~熱風の果て~

観劇の記録

マクベス狂走曲@ウッディシアター中目黒

【演出】私オム

【出演】ミク・ドール・シャルロットコヒメ・リト・プッチ冨田樹梨亜海老原優花野々宮ミカ、岩崎真奈、妃野由樹子、内田菜々、林さくら、豊田真希、佐伯侑梨加、蒼みこ、吉村南美、橘亜季彩、咲良しょうこ、國井紫苑、永田紗芽
f:id:JoanUBARA:20170618093545j:plain
観劇歴の中で、トラウマ作品と呼べるものがいくつかあって、その代表が2014年に下北沢で上演された「特攻(ぶっこみ)のマクベス」。以来、ゴブさん作品の観劇に復帰するまでに実に3年もの月日をかけることになってしまい、その間に、「リングのマクベス」や、コヒメさんが出演した「リングのロミジュリ」なども演じられていたのだった。
今作も、ゴブさんが脚本・演出として携わるのかと思っていたが、名前は出ず。設定や内容は「特攻のマクベス」そのものであるにもかかわらず、作品のページにも作者や脚本のクレジットはなく、どんな事情かは分からないが、不可解だった。ただ、出演者たちには何の責任もないし、真摯に作品の完成に向き合っていったことだけははっきりしていた。
ウッディシアターに5年ぶりに足を運んだのは、アイドルとしてのラストコンサートを終えたばかりのコヒメさんの演技を初めて観るため。低い声色を使ってのセリフの安定感には努力の結果と才能を感じることができる。悪になり切ることができなかった野心家の凶子役を眼差しや全身の動きを使って演じていた。今作では、舞台上では背の小ささがネタとして使われなかったのは評価できる。実際、小ささをあまり感じさせることがなかった。悪役ばかり回ってくるとボヤいてもいた彼女にはどんな役柄が向いているのだろう。本格的な舞台作品で一般的な役を演じるところなども見てみたい。
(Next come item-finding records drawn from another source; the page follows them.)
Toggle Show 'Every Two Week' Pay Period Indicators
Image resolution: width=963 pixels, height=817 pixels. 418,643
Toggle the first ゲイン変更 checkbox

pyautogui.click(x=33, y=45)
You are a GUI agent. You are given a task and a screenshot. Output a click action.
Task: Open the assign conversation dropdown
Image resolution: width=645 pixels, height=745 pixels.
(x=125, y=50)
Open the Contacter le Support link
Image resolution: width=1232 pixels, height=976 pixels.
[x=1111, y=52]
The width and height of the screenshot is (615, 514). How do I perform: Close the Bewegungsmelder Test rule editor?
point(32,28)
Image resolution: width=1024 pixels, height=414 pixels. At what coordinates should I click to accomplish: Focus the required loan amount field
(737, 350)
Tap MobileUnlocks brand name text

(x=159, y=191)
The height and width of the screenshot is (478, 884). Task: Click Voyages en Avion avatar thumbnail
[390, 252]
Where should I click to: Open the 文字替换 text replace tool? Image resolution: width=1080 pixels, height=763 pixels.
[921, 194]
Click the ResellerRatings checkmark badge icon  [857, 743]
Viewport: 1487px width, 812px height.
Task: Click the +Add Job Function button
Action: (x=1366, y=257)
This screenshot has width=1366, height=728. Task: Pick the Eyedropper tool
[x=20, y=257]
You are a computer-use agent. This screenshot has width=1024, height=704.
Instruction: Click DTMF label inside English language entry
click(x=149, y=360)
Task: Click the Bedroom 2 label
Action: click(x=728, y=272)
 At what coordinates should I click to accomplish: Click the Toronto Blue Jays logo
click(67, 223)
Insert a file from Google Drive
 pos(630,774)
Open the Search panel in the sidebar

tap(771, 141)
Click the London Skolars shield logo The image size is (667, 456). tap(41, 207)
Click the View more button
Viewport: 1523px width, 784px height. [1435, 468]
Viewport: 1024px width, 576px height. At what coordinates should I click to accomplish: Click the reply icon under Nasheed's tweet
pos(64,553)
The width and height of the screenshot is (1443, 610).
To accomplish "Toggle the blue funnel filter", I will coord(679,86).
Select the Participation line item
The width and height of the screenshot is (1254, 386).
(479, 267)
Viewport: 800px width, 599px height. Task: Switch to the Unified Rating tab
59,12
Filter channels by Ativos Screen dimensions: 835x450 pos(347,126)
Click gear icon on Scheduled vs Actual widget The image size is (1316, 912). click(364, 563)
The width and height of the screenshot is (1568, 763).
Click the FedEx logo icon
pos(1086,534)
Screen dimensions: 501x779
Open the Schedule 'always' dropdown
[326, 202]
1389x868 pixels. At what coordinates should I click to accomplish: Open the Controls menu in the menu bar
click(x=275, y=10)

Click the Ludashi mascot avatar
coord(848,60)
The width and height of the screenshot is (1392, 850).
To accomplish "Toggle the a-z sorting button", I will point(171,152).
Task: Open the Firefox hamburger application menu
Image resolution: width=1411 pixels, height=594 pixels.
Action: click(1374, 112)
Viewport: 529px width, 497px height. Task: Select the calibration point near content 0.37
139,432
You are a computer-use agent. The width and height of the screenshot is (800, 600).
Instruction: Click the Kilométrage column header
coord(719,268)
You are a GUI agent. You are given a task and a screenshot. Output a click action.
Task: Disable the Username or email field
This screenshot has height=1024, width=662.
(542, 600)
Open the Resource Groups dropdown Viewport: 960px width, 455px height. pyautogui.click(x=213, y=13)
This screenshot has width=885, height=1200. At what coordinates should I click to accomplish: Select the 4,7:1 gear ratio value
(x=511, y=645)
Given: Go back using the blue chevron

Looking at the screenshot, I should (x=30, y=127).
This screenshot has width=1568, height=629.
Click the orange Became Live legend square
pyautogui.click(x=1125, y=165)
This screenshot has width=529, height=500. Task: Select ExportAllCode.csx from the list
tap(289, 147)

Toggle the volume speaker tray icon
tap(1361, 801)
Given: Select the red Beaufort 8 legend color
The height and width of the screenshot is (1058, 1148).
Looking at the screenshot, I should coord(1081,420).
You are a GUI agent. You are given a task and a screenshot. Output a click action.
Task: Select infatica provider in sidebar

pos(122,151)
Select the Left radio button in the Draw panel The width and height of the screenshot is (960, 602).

一時は芸能界引退も考えていた彼女だが、溢れそうな涙を何とか飲み込みながらの、「この舞台に出演してよかった、これから「小日向茜」としてのコヒちゃん第2章が始まる」と、将来に向かっての力強いコメントを聞けてよかった。
演技の面で圧倒的なインパクトを残したのが、占い師役の永田紗芽さん。この作品での占い師というのは美味しい役ではあるのだが、役としての設定に食われないだけの個性で、怪しさを醸し出していた。演劇人として精力的に舞台出演を重ねている18歳、なかなか末恐ろしい最年少だ。きっとまたどこかで演技を見る機会もあるだろう。
今回は、「特攻」での反省を生かして、事前にシェイクスピアの原作を読んでみた。誰が原作で言うところの誰で、ここをこう翻案していて・・・というところが見えたのは楽しみの一つではあるが、血統が正統性の証明になるわけではない暴走族の世界に当てはめた上で誰も死なないハッピーエンドにするのであれば、マクベスである必然性はない気がする。また、野々宮さんや豊田さんなどは特攻服姿が完全にはまっていたが、やはりアイドル演劇である以上は、演者が持つ可愛らしさや可憐さが舞台上で輝くような作品づくりをしてほしいと思う。アイドル界とか、物理的な戦いではない世界まで飛躍させた方がむしろ潔かったのではないかと思った。